**Problem requirements:** Pick out each line of the records in which the word "home" appears.

**Items listed in a dataset:**
---*---

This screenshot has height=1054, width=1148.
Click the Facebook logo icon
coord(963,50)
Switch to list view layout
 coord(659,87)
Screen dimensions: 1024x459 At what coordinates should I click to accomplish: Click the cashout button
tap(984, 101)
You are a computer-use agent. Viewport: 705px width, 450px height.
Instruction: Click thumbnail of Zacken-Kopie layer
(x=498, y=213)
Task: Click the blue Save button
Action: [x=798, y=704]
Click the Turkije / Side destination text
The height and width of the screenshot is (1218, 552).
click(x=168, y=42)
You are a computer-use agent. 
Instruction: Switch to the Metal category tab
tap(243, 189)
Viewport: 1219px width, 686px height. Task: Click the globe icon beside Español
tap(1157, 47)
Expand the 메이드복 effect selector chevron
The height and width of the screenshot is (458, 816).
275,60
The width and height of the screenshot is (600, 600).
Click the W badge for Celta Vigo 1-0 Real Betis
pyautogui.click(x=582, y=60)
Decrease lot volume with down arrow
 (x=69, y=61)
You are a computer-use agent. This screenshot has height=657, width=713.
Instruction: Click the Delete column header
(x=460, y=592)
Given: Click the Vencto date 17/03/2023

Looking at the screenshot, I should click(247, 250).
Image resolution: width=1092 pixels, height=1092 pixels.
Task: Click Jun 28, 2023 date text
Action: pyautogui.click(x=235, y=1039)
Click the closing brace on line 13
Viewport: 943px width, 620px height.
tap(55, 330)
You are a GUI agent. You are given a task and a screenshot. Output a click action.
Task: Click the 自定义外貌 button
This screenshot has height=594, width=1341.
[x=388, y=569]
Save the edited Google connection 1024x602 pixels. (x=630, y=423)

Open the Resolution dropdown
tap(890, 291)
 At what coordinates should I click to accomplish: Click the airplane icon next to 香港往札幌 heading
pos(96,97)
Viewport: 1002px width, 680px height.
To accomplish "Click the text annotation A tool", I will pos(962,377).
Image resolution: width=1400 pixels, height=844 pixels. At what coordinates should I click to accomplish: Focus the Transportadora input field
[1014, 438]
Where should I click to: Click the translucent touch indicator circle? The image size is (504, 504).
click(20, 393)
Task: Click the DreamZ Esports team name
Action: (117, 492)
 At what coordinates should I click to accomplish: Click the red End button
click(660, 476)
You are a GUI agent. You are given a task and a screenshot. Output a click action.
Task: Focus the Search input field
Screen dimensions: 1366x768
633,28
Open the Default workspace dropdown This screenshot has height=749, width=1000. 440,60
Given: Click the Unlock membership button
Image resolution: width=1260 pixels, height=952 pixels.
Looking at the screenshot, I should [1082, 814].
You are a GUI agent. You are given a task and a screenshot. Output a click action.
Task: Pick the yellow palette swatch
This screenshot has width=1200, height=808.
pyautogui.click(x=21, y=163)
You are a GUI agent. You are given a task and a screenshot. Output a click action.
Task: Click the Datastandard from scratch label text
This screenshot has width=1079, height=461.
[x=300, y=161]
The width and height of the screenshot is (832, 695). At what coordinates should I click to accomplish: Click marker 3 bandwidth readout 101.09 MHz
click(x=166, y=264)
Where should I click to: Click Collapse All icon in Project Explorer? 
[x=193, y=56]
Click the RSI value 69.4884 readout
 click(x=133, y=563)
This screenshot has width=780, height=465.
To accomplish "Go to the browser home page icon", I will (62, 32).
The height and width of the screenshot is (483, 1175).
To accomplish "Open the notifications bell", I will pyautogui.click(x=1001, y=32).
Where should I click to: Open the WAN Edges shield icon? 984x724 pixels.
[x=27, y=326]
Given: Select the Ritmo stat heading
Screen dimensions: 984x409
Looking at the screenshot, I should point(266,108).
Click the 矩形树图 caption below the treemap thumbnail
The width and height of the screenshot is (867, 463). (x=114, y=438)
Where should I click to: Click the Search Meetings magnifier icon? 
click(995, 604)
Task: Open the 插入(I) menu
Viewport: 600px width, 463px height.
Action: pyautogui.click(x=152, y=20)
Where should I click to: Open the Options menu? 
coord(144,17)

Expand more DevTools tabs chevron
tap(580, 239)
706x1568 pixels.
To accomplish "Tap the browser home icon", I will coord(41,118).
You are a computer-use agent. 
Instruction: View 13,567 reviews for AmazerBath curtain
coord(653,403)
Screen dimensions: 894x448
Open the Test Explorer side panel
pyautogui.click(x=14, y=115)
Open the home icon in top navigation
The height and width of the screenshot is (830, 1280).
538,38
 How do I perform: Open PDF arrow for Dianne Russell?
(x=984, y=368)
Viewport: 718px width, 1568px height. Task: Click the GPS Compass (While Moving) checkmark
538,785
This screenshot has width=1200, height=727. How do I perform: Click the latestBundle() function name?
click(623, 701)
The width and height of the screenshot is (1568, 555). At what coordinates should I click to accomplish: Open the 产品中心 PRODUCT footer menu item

---*---

**Response:**
To accomplish "Go to the browser home page icon", I will (62, 32).
To accomplish "Tap the browser home icon", I will coord(41,118).
Open the home icon in top navigation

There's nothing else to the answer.